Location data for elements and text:

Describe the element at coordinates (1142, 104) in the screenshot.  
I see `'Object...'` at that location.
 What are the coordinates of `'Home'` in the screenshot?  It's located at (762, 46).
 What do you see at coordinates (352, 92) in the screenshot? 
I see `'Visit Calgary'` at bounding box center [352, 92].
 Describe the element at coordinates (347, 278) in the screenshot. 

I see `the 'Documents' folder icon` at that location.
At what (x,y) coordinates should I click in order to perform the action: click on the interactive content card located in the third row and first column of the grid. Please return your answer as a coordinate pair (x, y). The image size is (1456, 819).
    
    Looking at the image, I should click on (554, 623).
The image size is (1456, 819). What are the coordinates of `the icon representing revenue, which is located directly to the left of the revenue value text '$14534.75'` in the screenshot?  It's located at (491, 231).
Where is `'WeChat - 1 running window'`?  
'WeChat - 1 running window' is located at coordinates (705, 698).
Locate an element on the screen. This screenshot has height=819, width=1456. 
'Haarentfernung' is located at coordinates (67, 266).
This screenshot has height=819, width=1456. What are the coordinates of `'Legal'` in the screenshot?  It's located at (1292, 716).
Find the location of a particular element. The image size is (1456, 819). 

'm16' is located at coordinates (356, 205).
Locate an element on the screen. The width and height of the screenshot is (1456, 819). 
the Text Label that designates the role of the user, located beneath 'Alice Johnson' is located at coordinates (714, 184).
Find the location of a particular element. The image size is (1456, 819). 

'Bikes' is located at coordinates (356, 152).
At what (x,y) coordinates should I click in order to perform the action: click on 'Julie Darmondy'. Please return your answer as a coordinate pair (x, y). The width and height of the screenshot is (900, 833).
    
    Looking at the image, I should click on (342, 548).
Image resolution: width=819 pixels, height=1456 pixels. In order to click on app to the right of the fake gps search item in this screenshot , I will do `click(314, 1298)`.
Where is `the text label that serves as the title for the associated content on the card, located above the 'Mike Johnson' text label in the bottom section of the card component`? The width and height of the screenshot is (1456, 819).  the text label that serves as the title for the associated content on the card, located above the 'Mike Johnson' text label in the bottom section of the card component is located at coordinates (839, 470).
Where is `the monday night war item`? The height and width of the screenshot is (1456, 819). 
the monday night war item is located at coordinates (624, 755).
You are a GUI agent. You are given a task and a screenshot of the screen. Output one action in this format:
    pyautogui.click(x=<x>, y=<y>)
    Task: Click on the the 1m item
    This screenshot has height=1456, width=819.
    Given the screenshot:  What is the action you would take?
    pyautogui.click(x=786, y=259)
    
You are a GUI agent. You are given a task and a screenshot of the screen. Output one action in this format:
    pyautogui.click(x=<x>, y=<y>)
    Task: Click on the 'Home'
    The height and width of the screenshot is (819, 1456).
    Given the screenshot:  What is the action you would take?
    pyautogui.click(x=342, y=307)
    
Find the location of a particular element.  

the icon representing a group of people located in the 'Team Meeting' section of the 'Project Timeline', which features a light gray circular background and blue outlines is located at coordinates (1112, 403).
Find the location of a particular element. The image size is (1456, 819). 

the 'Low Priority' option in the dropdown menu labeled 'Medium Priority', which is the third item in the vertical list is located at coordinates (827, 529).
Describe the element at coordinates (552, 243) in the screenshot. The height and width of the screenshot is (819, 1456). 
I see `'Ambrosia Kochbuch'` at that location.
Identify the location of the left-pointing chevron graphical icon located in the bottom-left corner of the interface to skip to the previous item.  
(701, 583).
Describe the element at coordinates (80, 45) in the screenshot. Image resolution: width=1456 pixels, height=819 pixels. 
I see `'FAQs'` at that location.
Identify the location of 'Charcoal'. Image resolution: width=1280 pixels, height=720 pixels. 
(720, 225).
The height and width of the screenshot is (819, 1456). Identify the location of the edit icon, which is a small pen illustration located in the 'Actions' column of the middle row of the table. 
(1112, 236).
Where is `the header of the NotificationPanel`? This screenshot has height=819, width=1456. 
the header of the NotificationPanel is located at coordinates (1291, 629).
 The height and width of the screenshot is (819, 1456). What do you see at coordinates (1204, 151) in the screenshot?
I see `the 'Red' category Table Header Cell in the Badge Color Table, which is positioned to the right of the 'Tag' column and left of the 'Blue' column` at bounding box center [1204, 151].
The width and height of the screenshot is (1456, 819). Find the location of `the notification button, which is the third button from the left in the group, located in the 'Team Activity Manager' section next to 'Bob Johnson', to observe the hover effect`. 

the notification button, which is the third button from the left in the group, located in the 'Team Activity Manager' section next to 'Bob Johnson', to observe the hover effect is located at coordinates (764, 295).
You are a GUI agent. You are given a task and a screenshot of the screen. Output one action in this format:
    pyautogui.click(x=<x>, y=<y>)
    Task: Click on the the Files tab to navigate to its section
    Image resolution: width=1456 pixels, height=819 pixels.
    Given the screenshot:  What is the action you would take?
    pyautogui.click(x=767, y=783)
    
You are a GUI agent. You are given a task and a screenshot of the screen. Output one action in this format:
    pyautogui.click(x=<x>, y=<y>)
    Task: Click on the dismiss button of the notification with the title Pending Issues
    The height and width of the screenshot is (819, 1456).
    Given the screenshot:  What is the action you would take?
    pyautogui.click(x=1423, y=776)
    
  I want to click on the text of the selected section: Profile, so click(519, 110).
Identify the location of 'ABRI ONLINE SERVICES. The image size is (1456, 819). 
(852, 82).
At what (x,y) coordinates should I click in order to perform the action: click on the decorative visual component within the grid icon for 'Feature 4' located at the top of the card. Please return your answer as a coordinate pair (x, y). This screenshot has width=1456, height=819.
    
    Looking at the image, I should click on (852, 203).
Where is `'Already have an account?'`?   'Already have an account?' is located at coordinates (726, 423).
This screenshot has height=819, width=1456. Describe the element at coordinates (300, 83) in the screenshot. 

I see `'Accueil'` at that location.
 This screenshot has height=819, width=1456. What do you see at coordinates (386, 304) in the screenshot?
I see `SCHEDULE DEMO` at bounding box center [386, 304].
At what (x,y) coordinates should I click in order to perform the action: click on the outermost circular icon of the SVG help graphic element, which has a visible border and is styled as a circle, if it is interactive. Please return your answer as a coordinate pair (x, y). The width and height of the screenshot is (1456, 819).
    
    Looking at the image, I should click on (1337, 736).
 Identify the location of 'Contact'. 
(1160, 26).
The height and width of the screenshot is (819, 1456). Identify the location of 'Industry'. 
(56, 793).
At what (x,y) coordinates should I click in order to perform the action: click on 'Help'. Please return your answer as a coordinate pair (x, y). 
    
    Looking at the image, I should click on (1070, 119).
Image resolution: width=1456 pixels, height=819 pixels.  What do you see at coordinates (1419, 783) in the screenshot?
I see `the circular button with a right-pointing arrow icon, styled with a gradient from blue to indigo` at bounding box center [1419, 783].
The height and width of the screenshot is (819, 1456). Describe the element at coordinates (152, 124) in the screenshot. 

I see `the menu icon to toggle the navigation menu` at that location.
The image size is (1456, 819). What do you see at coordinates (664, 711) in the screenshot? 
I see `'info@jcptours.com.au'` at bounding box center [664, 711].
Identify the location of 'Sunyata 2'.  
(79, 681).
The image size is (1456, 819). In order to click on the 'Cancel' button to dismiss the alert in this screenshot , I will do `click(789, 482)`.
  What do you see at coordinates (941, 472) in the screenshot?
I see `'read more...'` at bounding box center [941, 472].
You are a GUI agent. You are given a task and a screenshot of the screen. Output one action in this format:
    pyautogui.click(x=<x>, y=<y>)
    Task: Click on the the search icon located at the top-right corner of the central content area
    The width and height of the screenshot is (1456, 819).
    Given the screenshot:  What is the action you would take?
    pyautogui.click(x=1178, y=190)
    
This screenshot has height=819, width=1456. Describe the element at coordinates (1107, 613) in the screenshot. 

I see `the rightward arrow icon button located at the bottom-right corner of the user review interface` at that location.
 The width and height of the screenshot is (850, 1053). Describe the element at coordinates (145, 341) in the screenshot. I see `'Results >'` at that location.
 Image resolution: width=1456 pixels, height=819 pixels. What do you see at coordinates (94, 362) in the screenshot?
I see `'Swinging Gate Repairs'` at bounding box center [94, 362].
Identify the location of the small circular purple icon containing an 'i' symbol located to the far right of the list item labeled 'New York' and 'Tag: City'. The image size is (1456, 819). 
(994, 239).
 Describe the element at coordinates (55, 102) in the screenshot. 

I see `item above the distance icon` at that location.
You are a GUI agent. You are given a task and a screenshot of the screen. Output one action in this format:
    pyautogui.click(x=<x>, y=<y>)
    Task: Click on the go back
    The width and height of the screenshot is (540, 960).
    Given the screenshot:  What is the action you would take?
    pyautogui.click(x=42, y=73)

REQUIRED TASK: Please copy the lines of the records above from the one containing "Identify the location of the left-pointing" through the one containing "pyautogui.click(x=767, y=783)", inclusive, with no changes.

FULL SOLUTION:
Identify the location of the left-pointing chevron graphical icon located in the bottom-left corner of the interface to skip to the previous item.  
(701, 583).
Describe the element at coordinates (80, 45) in the screenshot. Image resolution: width=1456 pixels, height=819 pixels. 
I see `'FAQs'` at that location.
Identify the location of 'Charcoal'. Image resolution: width=1280 pixels, height=720 pixels. 
(720, 225).
The height and width of the screenshot is (819, 1456). Identify the location of the edit icon, which is a small pen illustration located in the 'Actions' column of the middle row of the table. 
(1112, 236).
Where is `the header of the NotificationPanel`? This screenshot has height=819, width=1456. 
the header of the NotificationPanel is located at coordinates (1291, 629).
 The height and width of the screenshot is (819, 1456). What do you see at coordinates (1204, 151) in the screenshot?
I see `the 'Red' category Table Header Cell in the Badge Color Table, which is positioned to the right of the 'Tag' column and left of the 'Blue' column` at bounding box center [1204, 151].
The width and height of the screenshot is (1456, 819). Find the location of `the notification button, which is the third button from the left in the group, located in the 'Team Activity Manager' section next to 'Bob Johnson', to observe the hover effect`. 

the notification button, which is the third button from the left in the group, located in the 'Team Activity Manager' section next to 'Bob Johnson', to observe the hover effect is located at coordinates (764, 295).
You are a GUI agent. You are given a task and a screenshot of the screen. Output one action in this format:
    pyautogui.click(x=<x>, y=<y>)
    Task: Click on the the Files tab to navigate to its section
    Image resolution: width=1456 pixels, height=819 pixels.
    Given the screenshot:  What is the action you would take?
    pyautogui.click(x=767, y=783)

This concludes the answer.